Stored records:
= = = = =
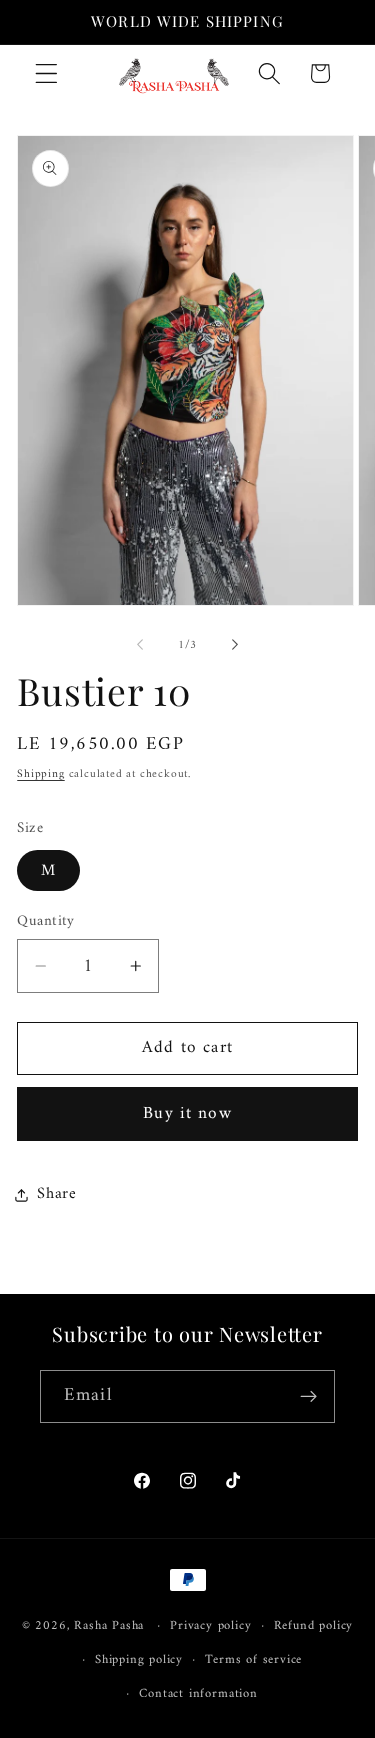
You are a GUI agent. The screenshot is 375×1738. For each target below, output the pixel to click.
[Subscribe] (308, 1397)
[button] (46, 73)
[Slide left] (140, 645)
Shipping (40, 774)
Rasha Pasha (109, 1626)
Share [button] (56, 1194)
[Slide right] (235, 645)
= = = = =
Without including any pictures, output each entry above exactly as it appears.

OUTPUT OF THE EXERCISE »
You are a GUI agent. The screenshot is 375×1738. For each target below, output the pixel to click.
[Subscribe] (308, 1397)
[button] (46, 73)
[Slide left] (140, 645)
Shipping (40, 774)
Rasha Pasha (109, 1626)
Share [button] (56, 1194)
[Slide right] (235, 645)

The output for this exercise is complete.